A game much in favour among the common folks at the latter end of the sixteenth century was, says Singer, “an old one called Trump, which was probably the Triumfo of the Spaniards and Italians.” In that amusing performance “Gammer Gurton’s Needle,” first acted in 1561, Dame Chat says to Diccon,—

“We sat at trump man by the fire;”

and afterward to her maid she says,—

“There are five trumps besides the Queen.”

Trump bore some resemblance to Whist or Ruff (another name for that game); and it is noticeable that these two words should still be used in playing Whist, and that both of them signify the same thing. We are told by Mr. Singer that Whist and Honours (alias Slam) were games commonly known in all parts of England, and that “every child of eight years old has competent knowledge in that recreation.”

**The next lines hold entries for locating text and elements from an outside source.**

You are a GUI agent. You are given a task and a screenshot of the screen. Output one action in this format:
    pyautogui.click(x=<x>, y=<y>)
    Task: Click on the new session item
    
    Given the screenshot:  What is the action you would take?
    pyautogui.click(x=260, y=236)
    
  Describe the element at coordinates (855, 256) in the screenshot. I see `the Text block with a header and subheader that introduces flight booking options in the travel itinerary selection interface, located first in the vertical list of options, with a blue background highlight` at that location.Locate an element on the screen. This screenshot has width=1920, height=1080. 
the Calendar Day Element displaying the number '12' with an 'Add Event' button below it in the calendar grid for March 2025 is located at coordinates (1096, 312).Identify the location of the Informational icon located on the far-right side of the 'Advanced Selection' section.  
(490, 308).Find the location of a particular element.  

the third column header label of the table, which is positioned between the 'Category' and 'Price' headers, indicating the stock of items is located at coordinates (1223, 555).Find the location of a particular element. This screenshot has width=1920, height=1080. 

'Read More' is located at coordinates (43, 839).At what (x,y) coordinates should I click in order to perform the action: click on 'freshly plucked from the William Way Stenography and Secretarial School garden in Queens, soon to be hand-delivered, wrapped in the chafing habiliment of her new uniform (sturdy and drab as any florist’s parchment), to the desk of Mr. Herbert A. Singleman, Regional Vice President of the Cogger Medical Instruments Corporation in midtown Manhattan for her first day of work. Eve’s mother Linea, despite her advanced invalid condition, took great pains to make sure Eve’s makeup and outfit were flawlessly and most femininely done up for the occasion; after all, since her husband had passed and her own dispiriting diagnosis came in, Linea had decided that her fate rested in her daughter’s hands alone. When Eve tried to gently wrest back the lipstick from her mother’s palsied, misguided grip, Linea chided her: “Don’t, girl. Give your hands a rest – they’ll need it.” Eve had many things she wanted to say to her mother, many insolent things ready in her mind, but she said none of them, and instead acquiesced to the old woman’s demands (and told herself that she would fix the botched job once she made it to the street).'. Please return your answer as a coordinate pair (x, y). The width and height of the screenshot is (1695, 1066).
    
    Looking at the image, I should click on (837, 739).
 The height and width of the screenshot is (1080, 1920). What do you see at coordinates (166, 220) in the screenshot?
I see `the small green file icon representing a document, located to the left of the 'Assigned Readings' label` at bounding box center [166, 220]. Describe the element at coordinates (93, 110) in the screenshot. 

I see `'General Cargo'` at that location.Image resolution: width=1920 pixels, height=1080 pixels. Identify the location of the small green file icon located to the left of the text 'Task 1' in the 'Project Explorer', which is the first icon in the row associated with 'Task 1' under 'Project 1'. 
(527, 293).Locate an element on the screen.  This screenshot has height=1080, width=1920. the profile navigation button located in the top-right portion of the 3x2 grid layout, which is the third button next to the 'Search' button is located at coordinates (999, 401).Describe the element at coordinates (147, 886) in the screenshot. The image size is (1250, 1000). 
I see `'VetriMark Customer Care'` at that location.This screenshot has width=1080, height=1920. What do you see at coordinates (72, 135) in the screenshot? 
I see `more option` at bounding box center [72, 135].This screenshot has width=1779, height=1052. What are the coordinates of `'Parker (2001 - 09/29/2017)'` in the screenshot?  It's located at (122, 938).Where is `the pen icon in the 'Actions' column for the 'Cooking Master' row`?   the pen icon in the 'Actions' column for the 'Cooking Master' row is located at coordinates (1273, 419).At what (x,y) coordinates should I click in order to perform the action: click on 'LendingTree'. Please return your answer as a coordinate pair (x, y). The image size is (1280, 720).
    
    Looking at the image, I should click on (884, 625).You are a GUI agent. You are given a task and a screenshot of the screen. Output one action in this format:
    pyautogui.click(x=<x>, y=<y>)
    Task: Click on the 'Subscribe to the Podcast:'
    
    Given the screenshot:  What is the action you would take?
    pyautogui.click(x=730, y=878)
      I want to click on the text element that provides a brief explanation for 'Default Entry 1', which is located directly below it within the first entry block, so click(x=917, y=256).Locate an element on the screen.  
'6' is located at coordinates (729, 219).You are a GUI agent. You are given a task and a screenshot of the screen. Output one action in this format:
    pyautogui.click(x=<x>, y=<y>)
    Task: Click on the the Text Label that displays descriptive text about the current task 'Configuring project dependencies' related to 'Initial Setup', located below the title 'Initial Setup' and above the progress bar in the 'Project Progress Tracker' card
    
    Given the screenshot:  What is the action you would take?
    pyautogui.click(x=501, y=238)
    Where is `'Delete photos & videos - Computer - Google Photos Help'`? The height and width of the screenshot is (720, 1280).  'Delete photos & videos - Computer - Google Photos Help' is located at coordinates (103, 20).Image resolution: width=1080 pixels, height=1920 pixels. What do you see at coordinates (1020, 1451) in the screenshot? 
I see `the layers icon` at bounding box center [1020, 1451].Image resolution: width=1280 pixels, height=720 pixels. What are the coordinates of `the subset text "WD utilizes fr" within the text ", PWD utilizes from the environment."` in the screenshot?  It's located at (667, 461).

In a book published in 1787, called “The Complete Gamester,” by Richard Seymour, Esq., we find the following sentence: “Whist, vulgarly called Whisk, is said to be a very ancient game among us, and the foundation of all English games upon the cards.” It was probably invented about the period of Charles the Second. Its original name was Whist, or the Silent game. It is believed that “it was not played upon principles until about 1736; before that time it was chiefly confined to servants’ halls. The rules laid down by the gentlemen who frequented the Crown Coffee House in Bedford Row were: ‘To play from a straight suit; to study your partner’s hand as much as your own; never to force your partner unnecessarily, and to attend to the score.’” At one time it was usual to deal four cards together. Horace Walpole, writing in 1767 from Paris, says: “The French have adopted the two dullest things the English have,—Whist and Richardson’s novels.”

The Whist-players of the last century would be astonished to see the developments a hundred years have made in this game. At the present time the books which have been written on it alone would fill a small book-case,—the one by “Cavendish,” who is the acknowledged authority on the game, having reached its seventeenth edition; and it has become so complicated that its rules require profound study, and so fashionable that teachers of its mysteries have sprung up in all directions. Several ladies have adopted the profession of Whist-teachers, and have found it a most profitable one. One person has reduced the system of teaching it to a science, and has also invented an arrangement by which “a singleton” can play a four-handed game of Whist. This is done by placing an ingenious combination of letters and figures on the backs of the ordinary playing-cards, which can be sorted according to these instead of being dealt in the usual way. The cards having been sorted are placed face downward on the table, and then turned up in regular order exactly as if played by four persons. As they have been arranged so as to illustrate certain styles of play or exemplify well known rules, the games they play are not only most amusing, but also instructive. The credit of this novel invention is due to Mr. Frederic Foster, a well known teacher of the noble game of Whist; and his pack is known as the “Self-playing Cards.”